-- Opening Marker --
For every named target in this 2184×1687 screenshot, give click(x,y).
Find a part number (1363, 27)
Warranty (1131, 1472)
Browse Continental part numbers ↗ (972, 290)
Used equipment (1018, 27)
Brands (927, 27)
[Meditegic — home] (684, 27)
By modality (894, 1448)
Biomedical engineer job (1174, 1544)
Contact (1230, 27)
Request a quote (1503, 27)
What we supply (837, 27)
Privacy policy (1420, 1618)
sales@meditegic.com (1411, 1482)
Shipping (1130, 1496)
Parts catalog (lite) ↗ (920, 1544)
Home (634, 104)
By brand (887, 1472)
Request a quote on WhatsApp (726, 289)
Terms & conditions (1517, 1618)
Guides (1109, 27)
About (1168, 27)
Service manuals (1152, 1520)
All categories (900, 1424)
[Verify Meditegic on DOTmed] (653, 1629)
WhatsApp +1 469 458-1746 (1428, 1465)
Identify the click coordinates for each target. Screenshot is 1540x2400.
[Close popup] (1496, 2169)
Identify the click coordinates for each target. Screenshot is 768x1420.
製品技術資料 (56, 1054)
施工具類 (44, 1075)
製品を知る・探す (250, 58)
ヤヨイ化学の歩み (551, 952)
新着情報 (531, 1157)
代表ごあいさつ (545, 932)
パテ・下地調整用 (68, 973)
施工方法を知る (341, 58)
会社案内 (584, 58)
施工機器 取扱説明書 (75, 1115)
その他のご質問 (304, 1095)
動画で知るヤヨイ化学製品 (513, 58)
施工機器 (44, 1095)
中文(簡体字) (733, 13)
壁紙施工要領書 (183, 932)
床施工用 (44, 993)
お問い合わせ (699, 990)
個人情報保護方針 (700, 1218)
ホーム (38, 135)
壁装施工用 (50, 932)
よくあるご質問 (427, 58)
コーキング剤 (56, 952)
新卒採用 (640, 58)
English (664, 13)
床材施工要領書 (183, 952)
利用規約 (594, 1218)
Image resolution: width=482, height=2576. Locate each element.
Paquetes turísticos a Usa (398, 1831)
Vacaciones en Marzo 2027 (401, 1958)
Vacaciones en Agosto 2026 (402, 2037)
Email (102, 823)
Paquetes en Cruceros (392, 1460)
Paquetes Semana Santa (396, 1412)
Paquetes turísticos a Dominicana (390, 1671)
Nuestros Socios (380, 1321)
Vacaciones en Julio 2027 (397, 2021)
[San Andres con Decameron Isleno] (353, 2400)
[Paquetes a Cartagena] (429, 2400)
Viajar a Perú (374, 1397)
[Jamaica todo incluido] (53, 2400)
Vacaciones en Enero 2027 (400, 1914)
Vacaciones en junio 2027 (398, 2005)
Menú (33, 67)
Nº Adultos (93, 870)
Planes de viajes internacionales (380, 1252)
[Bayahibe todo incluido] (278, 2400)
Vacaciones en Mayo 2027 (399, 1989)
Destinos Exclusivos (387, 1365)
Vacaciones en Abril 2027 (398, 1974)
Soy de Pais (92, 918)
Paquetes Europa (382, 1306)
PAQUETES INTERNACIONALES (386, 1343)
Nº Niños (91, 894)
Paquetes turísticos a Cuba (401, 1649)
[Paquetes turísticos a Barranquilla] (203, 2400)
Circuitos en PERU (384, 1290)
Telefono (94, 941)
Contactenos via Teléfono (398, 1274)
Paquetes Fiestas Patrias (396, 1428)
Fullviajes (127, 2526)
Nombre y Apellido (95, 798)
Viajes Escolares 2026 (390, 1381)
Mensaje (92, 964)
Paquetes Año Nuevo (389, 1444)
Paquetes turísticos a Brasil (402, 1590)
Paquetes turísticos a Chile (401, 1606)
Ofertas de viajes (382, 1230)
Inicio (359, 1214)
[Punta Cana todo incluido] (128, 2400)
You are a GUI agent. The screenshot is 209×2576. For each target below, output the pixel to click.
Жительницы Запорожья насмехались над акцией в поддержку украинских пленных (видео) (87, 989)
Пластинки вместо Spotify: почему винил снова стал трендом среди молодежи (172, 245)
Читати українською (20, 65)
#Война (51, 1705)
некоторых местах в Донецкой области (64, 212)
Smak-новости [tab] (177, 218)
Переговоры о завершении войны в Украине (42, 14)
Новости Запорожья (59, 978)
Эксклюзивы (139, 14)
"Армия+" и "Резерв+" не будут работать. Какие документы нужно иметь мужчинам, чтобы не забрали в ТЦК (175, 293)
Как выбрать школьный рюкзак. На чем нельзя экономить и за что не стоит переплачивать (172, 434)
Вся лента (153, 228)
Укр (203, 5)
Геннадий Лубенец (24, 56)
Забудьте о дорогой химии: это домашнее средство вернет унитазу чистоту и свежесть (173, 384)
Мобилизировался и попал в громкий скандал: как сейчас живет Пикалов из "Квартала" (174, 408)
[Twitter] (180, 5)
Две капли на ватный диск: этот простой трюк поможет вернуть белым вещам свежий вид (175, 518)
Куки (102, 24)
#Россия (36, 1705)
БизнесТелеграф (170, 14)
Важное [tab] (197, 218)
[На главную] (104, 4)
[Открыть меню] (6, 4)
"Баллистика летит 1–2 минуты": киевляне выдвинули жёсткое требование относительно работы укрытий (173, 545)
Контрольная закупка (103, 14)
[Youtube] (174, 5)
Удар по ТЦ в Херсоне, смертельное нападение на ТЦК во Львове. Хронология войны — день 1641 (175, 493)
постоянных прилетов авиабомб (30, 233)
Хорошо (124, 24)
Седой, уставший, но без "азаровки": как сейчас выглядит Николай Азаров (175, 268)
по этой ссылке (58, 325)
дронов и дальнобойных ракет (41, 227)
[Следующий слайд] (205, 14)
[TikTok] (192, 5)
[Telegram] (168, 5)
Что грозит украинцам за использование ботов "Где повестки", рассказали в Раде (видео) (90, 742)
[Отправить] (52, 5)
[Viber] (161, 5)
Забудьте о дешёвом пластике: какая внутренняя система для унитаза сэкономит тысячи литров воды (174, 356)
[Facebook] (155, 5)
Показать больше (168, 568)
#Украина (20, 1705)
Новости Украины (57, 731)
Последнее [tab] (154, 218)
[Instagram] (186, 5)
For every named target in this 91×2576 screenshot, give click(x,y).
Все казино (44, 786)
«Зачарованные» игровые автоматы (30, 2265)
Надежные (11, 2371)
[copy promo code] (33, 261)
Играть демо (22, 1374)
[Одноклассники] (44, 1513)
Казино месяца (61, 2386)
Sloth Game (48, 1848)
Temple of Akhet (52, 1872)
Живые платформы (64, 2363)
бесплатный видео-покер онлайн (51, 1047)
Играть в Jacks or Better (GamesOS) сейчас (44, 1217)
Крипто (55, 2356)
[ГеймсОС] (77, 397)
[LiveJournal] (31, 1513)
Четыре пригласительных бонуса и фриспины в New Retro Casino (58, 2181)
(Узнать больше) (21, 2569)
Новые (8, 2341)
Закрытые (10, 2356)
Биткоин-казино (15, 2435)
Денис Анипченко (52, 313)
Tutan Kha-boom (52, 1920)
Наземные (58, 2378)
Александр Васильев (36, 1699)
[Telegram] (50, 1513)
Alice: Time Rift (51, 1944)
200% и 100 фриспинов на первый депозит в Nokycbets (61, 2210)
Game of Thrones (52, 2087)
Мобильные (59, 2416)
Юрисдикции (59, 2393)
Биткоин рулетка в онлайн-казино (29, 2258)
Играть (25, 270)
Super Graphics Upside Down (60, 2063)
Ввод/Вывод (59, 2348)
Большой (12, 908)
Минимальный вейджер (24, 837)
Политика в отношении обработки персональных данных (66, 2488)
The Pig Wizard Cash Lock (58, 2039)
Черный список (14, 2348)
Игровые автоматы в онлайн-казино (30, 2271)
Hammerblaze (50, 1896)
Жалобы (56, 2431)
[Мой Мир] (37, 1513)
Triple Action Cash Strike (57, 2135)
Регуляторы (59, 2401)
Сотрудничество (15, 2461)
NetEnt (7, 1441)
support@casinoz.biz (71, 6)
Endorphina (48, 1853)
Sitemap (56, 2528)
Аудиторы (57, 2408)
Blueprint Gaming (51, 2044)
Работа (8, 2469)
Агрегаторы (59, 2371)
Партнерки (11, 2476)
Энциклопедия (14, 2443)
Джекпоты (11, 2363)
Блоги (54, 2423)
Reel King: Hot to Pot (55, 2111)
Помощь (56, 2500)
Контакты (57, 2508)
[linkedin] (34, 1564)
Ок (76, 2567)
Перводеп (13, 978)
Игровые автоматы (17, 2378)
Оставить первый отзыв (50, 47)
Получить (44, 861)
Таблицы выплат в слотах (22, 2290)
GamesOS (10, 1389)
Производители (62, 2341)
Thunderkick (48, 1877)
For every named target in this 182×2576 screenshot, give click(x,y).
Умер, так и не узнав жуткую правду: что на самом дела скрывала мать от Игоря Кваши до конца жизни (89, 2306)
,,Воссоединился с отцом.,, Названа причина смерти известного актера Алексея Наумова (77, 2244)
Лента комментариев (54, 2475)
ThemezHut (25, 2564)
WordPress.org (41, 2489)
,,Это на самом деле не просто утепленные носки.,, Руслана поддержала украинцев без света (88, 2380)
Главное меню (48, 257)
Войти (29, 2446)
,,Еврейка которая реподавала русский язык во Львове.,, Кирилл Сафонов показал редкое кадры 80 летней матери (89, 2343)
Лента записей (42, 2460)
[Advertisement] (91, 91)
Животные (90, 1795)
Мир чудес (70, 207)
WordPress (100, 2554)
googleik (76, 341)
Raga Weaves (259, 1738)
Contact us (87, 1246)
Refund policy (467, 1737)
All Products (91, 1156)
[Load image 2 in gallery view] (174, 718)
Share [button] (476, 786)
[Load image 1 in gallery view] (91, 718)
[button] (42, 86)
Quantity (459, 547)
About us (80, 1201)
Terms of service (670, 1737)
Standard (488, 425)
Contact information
-- Closing Marker --
Exactly one number should be given, showing how many lines of the material above contain the string "coordinates".

- [Written solution] 2